Spider-Man: Far From Home - La Recensione

Spider-Man: Far From Home
Il lavoro portato avanti da Jon Watts (e dagli sceneggiatori Chris McKenna ed Erik Sommers), legato alla genesi del nuovo Spider-Man, si conferma tra i più piacevoli e coerenti che potessimo immaginare. In “Spider-Man: Far From Home”, infatti, emerge chiarissima la volontà di proseguire il viaggio del giovane eroe, non abbandonando il genere del coming-of-age e i riferimenti al cinema di John Hughes già intravisti nel capitolo d’esordio, ponendoli al di sopra degli oneri controproducenti causati dalle zavorre del blockbuster-movie, del marvelverse e dello spettacolare e imprescindibile circo che, a un certo punto, deve forzatamente impadronirsi della scena.

Del resto quello di Tom Holland è il Peter Parker più giovane visto in versione live-action e per il quale – di conseguenza - la fatidica frase “da un grande potere derivano grandi responsabilità” ha un valore diverso, pesantissimo, enorme da portare. Come se non bastasse, poi, gli eventi accaduti in “Avengers: Endgame” finiscono per aggravare ulteriormente la sua posizione – e il suo stato emotivo – sollecitandolo ad adempiere a una maturità a lui ancora sconosciuta che con la vacanza in Europa, che sta al centro di questo sequel, vorrebbe provare almeno a mettere in stand-by, riprendendo contatto con quell'adolescenza che, all'improvviso, gli comincia ad apparire così lontana, quanto necessaria. Deve dirigere due film, allora, Watts: il primo – il migliore, quello da cui non vorremmo scostarci mai – vede una classe di ragazzini spassarsela tra Venezia, Praga, Berlino e Londra (passando per l’Olanda) con un Parker imbranato che non trova il coraggio (e il tempo) per confessare a MJ i suoi sentimenti, mentre il secondo ruota attorno a questi esseri elementali, venuti da un universo alternativo, che devono essere assolutamente sconfitti per non rischiare – come è accaduto al Mysterio di Jake Gyllenhaal (anche lui reduce dal multiverso) - che il Pianeta Terra collassi sotto la loro furia.
Due generi agli antipodi, insomma, che trovano parziale connessione solamente quando a emergere e ad allinearli entra in gioco la figura (e l'eredità) immortale di Tony Stark: lo zio Ben di turno, che, non a caso, porta con sé una componente drammatica robusta, decisiva e appassionante.

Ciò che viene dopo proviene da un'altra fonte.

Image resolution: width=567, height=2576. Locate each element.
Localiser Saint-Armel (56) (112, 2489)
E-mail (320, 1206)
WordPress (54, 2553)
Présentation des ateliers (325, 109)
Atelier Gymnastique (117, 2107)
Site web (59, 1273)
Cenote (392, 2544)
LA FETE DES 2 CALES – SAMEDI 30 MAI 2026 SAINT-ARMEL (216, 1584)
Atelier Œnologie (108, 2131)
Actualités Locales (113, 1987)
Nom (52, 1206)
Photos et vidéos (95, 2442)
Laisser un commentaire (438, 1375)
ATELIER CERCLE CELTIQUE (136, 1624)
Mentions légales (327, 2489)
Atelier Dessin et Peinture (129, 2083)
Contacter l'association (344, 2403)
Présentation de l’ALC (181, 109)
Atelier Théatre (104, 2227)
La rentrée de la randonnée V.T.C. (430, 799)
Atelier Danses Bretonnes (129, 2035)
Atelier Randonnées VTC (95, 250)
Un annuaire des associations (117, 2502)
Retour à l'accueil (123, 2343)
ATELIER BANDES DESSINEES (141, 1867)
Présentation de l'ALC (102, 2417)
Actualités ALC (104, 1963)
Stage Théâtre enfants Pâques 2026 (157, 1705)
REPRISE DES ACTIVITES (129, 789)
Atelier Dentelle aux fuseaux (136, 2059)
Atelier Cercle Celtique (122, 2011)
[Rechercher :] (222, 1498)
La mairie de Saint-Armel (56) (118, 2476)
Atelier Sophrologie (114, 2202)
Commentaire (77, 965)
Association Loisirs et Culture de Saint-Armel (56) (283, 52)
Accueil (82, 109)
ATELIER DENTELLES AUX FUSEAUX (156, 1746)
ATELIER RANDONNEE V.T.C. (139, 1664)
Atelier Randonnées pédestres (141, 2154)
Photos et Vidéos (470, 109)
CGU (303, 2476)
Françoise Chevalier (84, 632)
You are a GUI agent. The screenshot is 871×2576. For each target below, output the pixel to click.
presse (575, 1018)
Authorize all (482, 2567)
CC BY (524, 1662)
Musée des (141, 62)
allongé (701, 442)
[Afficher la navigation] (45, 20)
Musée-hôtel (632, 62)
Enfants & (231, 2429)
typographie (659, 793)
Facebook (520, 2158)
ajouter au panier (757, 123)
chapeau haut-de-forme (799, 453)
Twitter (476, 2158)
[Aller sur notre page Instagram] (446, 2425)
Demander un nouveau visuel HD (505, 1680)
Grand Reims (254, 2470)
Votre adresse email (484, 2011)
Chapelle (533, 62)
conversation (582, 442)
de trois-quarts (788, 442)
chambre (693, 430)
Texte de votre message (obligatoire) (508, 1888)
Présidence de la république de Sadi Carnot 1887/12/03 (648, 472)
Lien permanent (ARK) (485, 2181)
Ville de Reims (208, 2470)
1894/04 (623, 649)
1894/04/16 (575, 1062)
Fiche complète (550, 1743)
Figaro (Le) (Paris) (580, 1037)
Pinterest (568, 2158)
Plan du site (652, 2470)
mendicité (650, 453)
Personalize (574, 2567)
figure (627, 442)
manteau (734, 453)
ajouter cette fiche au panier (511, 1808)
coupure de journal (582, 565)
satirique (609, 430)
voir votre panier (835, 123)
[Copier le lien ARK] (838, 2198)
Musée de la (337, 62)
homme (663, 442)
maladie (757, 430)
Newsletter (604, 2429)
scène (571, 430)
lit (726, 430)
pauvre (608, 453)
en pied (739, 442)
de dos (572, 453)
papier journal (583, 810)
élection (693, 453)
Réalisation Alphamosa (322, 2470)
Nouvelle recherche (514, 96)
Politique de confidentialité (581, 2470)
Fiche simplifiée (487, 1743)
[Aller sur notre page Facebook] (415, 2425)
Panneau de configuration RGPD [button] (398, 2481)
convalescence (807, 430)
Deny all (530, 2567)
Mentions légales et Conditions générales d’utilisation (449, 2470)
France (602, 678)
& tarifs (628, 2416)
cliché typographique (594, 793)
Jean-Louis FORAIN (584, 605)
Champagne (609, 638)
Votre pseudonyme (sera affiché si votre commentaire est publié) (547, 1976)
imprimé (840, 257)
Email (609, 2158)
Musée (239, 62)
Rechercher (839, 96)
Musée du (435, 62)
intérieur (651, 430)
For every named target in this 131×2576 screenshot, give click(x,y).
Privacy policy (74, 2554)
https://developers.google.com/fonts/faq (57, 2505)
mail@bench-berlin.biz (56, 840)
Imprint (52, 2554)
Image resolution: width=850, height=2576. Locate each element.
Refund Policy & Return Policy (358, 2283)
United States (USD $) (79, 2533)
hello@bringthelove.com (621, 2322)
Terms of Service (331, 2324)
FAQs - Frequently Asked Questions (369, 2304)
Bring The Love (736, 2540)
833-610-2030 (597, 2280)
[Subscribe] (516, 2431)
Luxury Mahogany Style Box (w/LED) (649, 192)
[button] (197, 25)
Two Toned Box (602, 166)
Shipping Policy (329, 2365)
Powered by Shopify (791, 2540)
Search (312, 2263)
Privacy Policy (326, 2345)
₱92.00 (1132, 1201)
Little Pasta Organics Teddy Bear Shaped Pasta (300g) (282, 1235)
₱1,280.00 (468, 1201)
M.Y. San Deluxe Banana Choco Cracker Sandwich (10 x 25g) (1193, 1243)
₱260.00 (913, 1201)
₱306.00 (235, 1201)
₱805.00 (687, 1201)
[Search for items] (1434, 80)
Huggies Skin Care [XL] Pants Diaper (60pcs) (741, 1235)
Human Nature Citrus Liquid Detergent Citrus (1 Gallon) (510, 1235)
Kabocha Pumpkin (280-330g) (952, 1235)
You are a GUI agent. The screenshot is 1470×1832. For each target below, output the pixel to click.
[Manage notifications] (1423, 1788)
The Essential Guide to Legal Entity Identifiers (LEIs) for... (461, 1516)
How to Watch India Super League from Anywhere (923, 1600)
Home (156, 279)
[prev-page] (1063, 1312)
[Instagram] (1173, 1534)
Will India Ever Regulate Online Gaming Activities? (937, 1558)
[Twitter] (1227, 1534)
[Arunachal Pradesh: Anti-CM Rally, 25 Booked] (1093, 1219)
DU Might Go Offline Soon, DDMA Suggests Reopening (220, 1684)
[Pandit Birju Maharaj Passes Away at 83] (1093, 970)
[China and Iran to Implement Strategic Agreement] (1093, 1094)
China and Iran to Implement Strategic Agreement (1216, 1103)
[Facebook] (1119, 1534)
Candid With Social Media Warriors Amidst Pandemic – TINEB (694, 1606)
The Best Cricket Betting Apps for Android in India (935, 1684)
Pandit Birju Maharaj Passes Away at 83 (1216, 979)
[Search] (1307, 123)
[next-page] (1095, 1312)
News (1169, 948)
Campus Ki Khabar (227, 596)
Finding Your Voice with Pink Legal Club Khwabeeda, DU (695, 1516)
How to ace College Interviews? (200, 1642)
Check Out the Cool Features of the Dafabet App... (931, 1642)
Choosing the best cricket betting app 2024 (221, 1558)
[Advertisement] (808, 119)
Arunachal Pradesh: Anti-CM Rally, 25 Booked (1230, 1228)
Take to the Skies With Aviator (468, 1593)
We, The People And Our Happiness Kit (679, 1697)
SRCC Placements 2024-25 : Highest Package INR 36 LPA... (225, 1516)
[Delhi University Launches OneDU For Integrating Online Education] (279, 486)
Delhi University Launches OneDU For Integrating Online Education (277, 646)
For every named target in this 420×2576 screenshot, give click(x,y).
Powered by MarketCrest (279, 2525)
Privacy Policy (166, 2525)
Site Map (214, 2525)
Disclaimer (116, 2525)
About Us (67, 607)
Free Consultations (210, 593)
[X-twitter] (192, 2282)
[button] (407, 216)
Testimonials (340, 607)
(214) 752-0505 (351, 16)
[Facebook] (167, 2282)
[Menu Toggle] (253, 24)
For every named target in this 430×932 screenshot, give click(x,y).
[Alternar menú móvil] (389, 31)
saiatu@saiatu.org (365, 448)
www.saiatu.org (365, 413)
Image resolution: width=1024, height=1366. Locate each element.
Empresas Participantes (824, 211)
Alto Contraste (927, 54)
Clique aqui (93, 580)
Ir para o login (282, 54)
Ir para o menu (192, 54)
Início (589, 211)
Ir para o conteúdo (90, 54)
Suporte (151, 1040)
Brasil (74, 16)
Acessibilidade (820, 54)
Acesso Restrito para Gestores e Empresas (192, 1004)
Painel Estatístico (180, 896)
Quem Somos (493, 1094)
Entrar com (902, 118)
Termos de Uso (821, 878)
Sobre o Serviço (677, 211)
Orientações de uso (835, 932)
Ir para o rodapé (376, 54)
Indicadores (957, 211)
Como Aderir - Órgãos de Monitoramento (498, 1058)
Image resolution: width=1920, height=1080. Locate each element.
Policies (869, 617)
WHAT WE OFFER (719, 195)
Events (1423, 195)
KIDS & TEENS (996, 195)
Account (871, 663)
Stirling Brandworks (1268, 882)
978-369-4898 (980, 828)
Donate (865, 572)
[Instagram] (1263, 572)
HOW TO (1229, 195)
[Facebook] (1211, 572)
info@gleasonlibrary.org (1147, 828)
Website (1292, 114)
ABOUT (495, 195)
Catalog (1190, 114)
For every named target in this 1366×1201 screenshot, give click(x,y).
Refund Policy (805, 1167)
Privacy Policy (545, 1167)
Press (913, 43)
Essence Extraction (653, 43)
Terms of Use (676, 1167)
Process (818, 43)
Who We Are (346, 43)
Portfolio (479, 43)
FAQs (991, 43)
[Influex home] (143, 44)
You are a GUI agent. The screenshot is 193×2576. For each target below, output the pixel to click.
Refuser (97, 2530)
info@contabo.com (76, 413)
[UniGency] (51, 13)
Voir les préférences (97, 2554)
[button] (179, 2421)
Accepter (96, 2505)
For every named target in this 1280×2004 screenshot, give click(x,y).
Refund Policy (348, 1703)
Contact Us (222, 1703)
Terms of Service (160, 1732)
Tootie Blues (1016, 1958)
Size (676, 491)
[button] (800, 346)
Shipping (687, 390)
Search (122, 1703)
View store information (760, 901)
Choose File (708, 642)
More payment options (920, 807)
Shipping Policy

Spider-Man HollandPerché, va detto: una reale costanza o un equilibrio adeguato, non riuscirà mai a trovarlo, questo “Spider-Man: Far From Home”, ma nonostante ciò – ed è merito di Watts - sa sempre come tenere vivo, nello spettatore, quello spirito vivace e goliardico che gli impedisce di distrarsi. Certo, poi potremmo dire che avrebbe potuto gestire meglio il personaggio di Mysterio; che avrebbe potuto ridurre o tagliare i combattimenti contro gli elementali e qualche spiegone messo, lì, in coda; però quando un film di questo tipo, al netto di tutti i suoi difetti medio-piccoli, riesce lo stesso a non far svanire la percezione positiva che si ha di lui, significa che tendenzialmente il suo obiettivo a casa ce lo ha portato, eccome. E la maggior parte di questo merito sta nella bravura di Holland nel riuscire a mettere in evidenza, in quei pochi istanti in cui gli è permesso, le fragilità e le insicurezze tipiche di un ragazzino della sua età; sta in una scrittura che sceglie di allestire il passaggio di consegne della pellicola attraverso un percorso fatto di errori, ingenuità, riflessioni e citazioni – fisiche, estetiche, musicali – entusiasmanti, che gli appassionati incalliti non mancheranno di cogliere e di apprezzare con tanto di lacrimuccia; sta nel non infilarsi oltremisura in quello spunto attuale e affascinante, ma pure soffocante e pericoloso, su verità, post-verità e bisogno di eroi.

Uno slancio creativo intricato, azzardato; al passo coi tempi, ma macchinoso (e pericoloso) da amalgamare in un contesto illimitato e fantasioso come questo: dove, appunto, anziché arricchire, la sensazione ogni volta è quella di un estraniamento che, per fortuna, viene quasi subito individuato e quindi (moderatamente) assestato.
Tutto in favore, ovviamente, del continuare a prendersi meno sul serio possibile.